TEXT SECTION ->
*** Block opens ***

Crosshill Pacers said:



			I bought a horse at public auction which had been pin fired as white marks visible on both hocks.  My guess is he'd suffered from curbs.  Looking back through his racing career he didn't miss a season from 3-6 (at which time I sold him as a rider) so again, my guess is it was done when he was perhaps being broken at 2.

Can't say how long he was off work for, chances are it was done after being broken with the intention of not racing him for another 12 months but cannot confirm.  Never had a day's bother in the whole time he was with me with that part of his anatomy and I had him in 100% race fitness.

I'm not playing devil's advocate, I'm just saying I had a horse who had the procedure done and it appeared to have worked for its purpose, before anyone turns on me!
		
Click to expand...

it does work


----------



## Tiddlypom (21 February 2017)

Fairynuff said:



			it does work 

Click to expand...

No, it doesn't. It's now known that it's the enforced rest period afterwards that works, as mentioned by various folk upthread. No need to pin or bar fire at all.


----------



## Fairynuff (21 February 2017)

Tiddlypom said:



			No, it doesn't. It's now known that it's the enforced rest period afterwards that works, as mentioned by various folk upthread. No need to pin or bar fire at all.
		
Click to expand...

not going to argue with you


----------



## Cortez (21 February 2017)

Fairynuff said:



			not going to argue with you 

Click to expand...

*The clanging noise of a closed mind reverberates.................


----------



## ester (21 February 2017)

Damn that evidence based medicine. 

saying it does work reminds me a little of the lady recently who said she didn't need facts to know that Obama was not born in the USA, so long as she believed it.


----------



## laura_nash (21 February 2017)

Casey76 said:



			Well sorry, but if you are going to inflict a barbaric procedure on your beloved horse, you should expect some people to have differing opinions.

Personally I think you should be prosecuted for abuse (as should the person who carried out the procedure).
		
Click to expand...

Agreed.  The whole basis of this thread is mad.  You really can't expect to not get negative comments if you openly admit on a public forum to having an abusive and probably illegal procedure carried out on your horse.


----------



## Fairynuff (21 February 2017)

Cortez said:



			*The clanging noise of a closed mind reverberates.................
		
Click to expand...

Ive heard all the arguments and can't be bothered to repeat myself time and time again.


----------



## Fairynuff (21 February 2017)

http://www.thehorse.com/articles/12383/pin-firing


----------



## milliepops (21 February 2017)

Fairynuff said:



http://www.thehorse.com/articles/12383/pin-firing

Click to expand...

lol  

is it groundhog day??!


----------



## AandK (21 February 2017)

*** Block closes ***

MATERIAL PROVIDED ->
*** Block opens ***

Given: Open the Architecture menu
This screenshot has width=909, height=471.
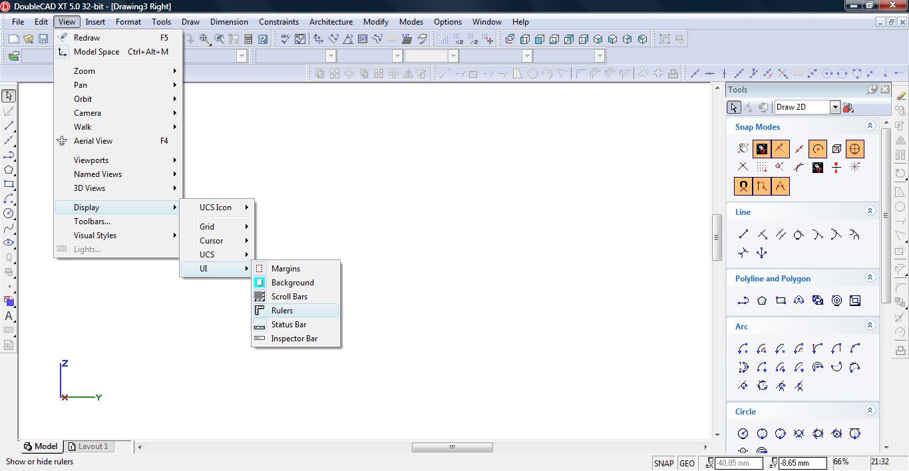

*** Block closes ***

ACTION ITEM A -> Translate this sentence from the pin-firing thread into Spanish: "It's now known that it's the enforced rest period afterwards that works, as mentioned by various folk upthread."
ACTION ITEM B -> Please carry on the pin-firing thread from the point where it stops.
The data has no connection to the pin-firing thread.

WRITTEN RESPONSE A -> Ahora se sabe que lo que funciona es el período de reposo forzado posterior, como han mencionado varias personas más arriba en el hilo.

WRITTEN RESPONSE B ->
Fairynuff said:



			Ive heard all the arguments and can't be bothered to repeat myself time and time again. 

Click to expand...

I wonder why...  If it works and is humane, then why is it not used regularly anymore?  There is good reason why you got abuse on FB for posting about blistering a horse yourself, barbaric.   Would you treat yourself with this method if you had a tendon or ligament injury?


----------



## AandK (21 February 2017)

milliepops said:



			lol  

is it groundhog day??!
		
Click to expand...

Ah yes, that up to date article from the year 2000!  Perhaps we should pass it on to the RCVS?!


----------



## Fairynuff (21 February 2017)

I did not prescribe the treatment. The vet did.The owner agreed to the treatment prescribed. As the horse is on full livery on my yard I was the one to carry out the treatment.


----------



## milliepops (21 February 2017)

AandK said:



			Ah yes, that up to date article from the year 2000!  Perhaps we should pass it on to the RCVS?!
		
Click to expand...

yeah why not. And if we can get another 100 posts on this thread someone will be able to post it for the THIRD TIME on page 6!!


----------



## AandK (21 February 2017)

milliepops said:



			yeah why not. And if we can get another 100 posts on this thread someone will be able to post it for the THIRD TIME on page 6!! 

Click to expand...

Haha...  Third time's a charm :wink3:


----------



## AandK (21 February 2017)

Fairynuff said:



			I did not prescribe the treatment. The vet did.The owner agreed to the treatment prescribed. As the horse is on full livery on my yard I was the one to carry out the treatment.
		
Click to expand...

I see you are in Italy, is it a routine treatment out there?  I am dumbfounded that anyone thinks putting caustic chemicals onto an animals skin is going to do them any good, but that's just me...   Would you use the same treatment for yourself?


----------



## FfionWinnie (21 February 2017)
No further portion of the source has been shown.